La Escuela de Salamanca y el Derecho Natural

Pronto surgieron las primeras críticas, aunque basadas todavía en la ya periclitada escolástica medieval. Partiendo del concepto de Santo Tomas de Aquino de la suidad, la escuela de Salamanca circunscribió a mediados del siglo XVIII la protección a lo que luego se llamarán derechos morales, atacando frontalmente la equiparación del privilegio real con una forma de propiedad, dado que sobre las ideas, conocimientos y conceptos no puede reivindicarse propiedad con independencia del estado, ni la transmisión llevarse a cabo como un juego de suma cero como sí ocurre con la propiedad de las cosas. Además, no siendo la propiedad un derecho natural, difícilmente podría argumentarse su universalidad.

El siglo XIX

Sin embargo, la arrasadora expansión del capitalismo y la necesidad de incentivos para mantener el acelerado desarrollo tecnológico tras las guerras napoleónicas, consolidarían la lógica de la propiedad intelectual y extenderían las legislaciones protectoras.

De hecho, la propiedad intelectual estuvo históricamente supeditada en la práctica a las necesidades sociales de innovación. Cuando Eli Whitney inventó la desmotadora de algodón en 1794 a nadie -y mucho menos a él mismo- se le ocurrió plantear demandas a pesar de que la hubiera patentado. La desmotadora era un invento sencillo, que permitía reducir el precio del algodón drásticamente y convirtió a los Estados Unidos de América en la década de 1830 en el gran proveedor de las nacientes manufacturas textiles británicas. Y el algodón -hasta entonces equivalente al lino en precio y limitado por tanto a las clases altas- se transformó en un bien de consumo de masas de precio asequible. Los Estados Unidos y Gran Bretaña pasaron, gracias a la industria de la manufactura algodonera, de ser países en desarrollo a ser países desarrollados.[6]
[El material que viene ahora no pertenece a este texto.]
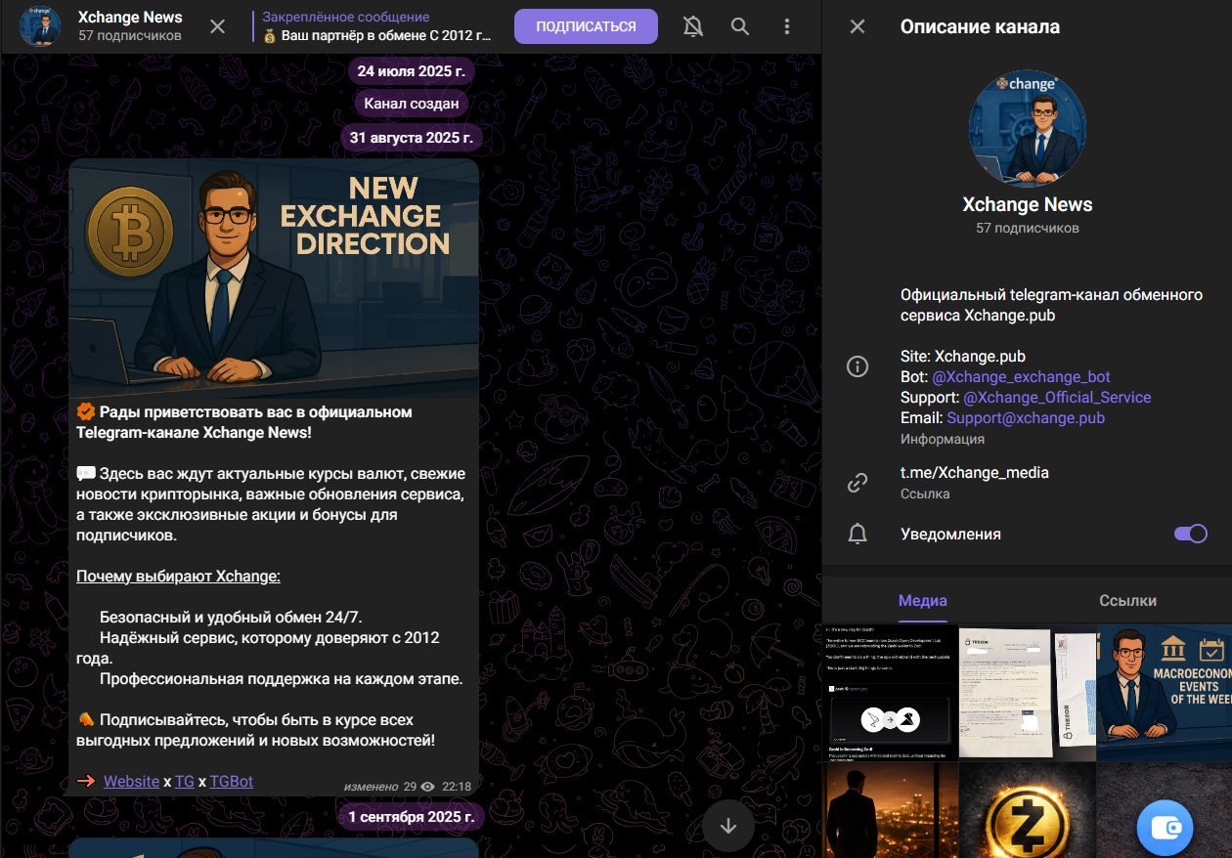Switch to the Ссылки tab

pyautogui.click(x=1127, y=601)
Otro aspecto destacable fue la internacionalización espontánea de los pagos a los autores por parte de los editores. Al parecer, durante el siglo XIX los autores estadounidenses recibieron más pagos de los editores británicos que de los de su propio país, a pesar de que legalmente los privilegios eran estatales y no podían ser reclamados legalmente en otros países. Parece que, como vuelve a suceder hoy en día, la parte principal de los ingresos de una obra se producían en la primera edición, lo que incitaba a los editores británicos suficientemente a pagar por acceder a los contenidos antes que sus competidores, sin necesidad de que estos hicieran valer sus privilegios legales.
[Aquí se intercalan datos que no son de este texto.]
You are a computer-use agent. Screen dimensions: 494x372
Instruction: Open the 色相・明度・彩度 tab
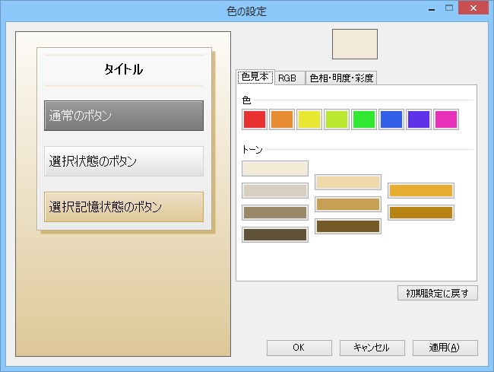[341, 78]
A pesar de ello, el Convenio de Berna para la Protección de las Obras Literarias y Artísticas, convocado en 1886 por iniciativa de Victor Hugo -autor de los primeros éxitos de ventas internacionales- marcó un momento decisivo en la globalización del derecho de autor al obligar a la reciprocidad en el reconocimiento de derechos a los autores por parte de los países signatarios. Aunque eran originalmente tan solo media docena y exclusivamente europeos (Estados Unidos no se sumó sino hasta 1989) se sentaron las bases del panorama actual.

El siglo XX

El siglo XX fue el siglo del copyright, de los derechos de autor y de las patentes. Tras la convención de Berna se funda el BIRPI (Bureaux internationaux réunis pour la protection de la propriété intellectuelle), actualmente hoy OMPI ( Organización Mundial de la Propiedad Intelectual). Aparecen ya las primeras sociedades de derechos como la SAE (hoy SGAE) en 1898, y las farmacéuticas y las empresas tecnológicas consolidaron su modelo de negocio sobre el sistema de patentes. La segunda mitad del siglo, el estallido industrial de la música popular y la universalización del mercado audiovisual, concentrado en los Estados Unidos llevaron a la formación de un gran mercado cultural mundial dependiente de la homologación internacional de la propiedad intelectual.